Parked in the bike lane

At IDOT's insistence, this part of Jackson Boulevard was left with a buffered bike lane instead of the originally proposed protected bike lane.

Last month we noted that the Illinois Department of Transportation prevented the installation of a protected bike lane planned for Jackson Boulevard, allowing only a buffered bike lane on the segment of the street it controls. Now we know why: IDOT will not allow protected bike lanes to be installed on Chicago streets under its jurisdiction until mid-2014, at the earliest, because the agency wants to see three years of data (presumably crash data) before signing off on this type of street redesign.

Since several Chicago streets are under IDOT jurisdiction, this policy could affect implementation of the Streets for Cycling Plan 2020 and impede the installation of protected bike lanes. Street redesigns that have proven safety benefits may be delayed or downgraded to less effective buffered lanes.
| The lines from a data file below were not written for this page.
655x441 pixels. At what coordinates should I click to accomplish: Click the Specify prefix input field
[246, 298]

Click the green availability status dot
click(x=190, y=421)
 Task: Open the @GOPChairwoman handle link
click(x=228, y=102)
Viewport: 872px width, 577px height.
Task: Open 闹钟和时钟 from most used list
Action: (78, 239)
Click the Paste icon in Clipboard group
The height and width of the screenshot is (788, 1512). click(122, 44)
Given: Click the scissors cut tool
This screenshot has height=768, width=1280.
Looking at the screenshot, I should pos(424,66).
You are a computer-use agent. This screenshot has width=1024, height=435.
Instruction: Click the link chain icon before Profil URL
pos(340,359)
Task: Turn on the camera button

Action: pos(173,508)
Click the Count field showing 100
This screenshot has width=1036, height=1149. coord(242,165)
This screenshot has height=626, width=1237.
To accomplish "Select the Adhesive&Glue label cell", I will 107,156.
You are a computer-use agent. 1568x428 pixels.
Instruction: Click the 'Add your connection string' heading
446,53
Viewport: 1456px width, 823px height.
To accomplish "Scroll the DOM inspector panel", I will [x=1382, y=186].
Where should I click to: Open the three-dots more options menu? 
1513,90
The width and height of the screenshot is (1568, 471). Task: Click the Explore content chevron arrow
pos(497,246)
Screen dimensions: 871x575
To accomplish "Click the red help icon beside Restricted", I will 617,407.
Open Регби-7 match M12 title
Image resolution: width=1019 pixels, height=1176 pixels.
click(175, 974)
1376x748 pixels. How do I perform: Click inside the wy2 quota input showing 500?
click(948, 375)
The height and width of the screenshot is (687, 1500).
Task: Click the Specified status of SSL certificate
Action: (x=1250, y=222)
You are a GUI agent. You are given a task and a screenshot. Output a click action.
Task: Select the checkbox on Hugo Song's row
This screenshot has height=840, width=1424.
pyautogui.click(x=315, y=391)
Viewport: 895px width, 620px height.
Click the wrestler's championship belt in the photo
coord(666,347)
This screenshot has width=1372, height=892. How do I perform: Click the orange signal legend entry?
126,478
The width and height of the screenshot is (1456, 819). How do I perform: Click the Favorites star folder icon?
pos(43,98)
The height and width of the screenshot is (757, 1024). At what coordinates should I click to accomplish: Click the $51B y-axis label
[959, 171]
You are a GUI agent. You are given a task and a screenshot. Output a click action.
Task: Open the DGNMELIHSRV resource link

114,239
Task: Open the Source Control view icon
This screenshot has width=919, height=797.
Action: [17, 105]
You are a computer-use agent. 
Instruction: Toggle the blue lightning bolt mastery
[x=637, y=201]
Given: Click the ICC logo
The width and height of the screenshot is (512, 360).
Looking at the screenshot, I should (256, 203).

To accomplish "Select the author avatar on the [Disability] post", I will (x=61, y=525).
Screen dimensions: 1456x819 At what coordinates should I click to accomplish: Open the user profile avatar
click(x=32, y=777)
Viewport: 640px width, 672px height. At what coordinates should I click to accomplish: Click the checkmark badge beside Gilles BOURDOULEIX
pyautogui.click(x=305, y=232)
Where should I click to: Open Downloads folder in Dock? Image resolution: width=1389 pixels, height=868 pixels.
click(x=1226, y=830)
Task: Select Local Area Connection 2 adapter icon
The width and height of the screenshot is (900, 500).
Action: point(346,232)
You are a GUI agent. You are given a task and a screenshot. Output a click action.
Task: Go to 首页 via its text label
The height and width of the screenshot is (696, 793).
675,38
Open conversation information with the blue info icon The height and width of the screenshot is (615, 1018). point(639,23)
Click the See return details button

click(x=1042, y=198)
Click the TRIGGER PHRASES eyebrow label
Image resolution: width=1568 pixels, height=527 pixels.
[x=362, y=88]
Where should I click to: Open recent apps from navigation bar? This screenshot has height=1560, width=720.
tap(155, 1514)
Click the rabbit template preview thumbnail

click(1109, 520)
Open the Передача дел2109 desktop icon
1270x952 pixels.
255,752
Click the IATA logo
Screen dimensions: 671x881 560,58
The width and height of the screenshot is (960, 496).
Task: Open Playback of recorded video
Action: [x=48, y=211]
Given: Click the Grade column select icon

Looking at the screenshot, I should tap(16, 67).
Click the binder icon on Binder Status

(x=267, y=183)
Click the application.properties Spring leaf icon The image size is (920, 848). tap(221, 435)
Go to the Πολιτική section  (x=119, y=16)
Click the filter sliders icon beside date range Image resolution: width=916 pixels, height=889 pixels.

One street that could be affected, for example, is Clybourn Avenue, which is marked as a “crosstown bike route” in the Streets for Cycling Plan 2020. Though the plan doesn’t specify which routes should be protected lanes, in a brainstorming session hosted by Active Transportation Alliance in April, 2011, attendees agreed that the entirety of Clybourn Avenue should be one of the city’s first protected bike lanes. For most of its length, Clybourn is 52 feet wide, which meets the minimum width standard for protected bike lanes.

However, implementation is scheduled for May 2013 at the latest, which would make an on-time protected lane project incompatible with IDOT’s moratorium. (Clybourn Avenue has an additional issue: Much of the street has rush hour parking bans, which would complicate the implementation of any type of bike lane. If CDOT can tackle this conflict, perhaps by eliminating the rush hour parking controls, it would bode well for streets around the city with similar parking regulations, where bike lanes currently can’t be added.)

Wide open and waiting for the protected bike lane it's not getting

Clybourn Avenue is wide open and begging for a protected bike lane that IDOT won't allow for at least two more years.

So why is IDOT delaying designs that several American cities have already been implementing for years? The agency says it wants to measure safety impacts based on robust statistical evidence, and that three years provides a representative sample.

The rationale for requiring this information would be reasonable if Chicago was the first city to ever implement protected bike lanes, but it doesn’t hold up because the results have been the same wherever protected bike lanes have been installed: The injury rate of all street users is reduced, be they walking, biking, or driving.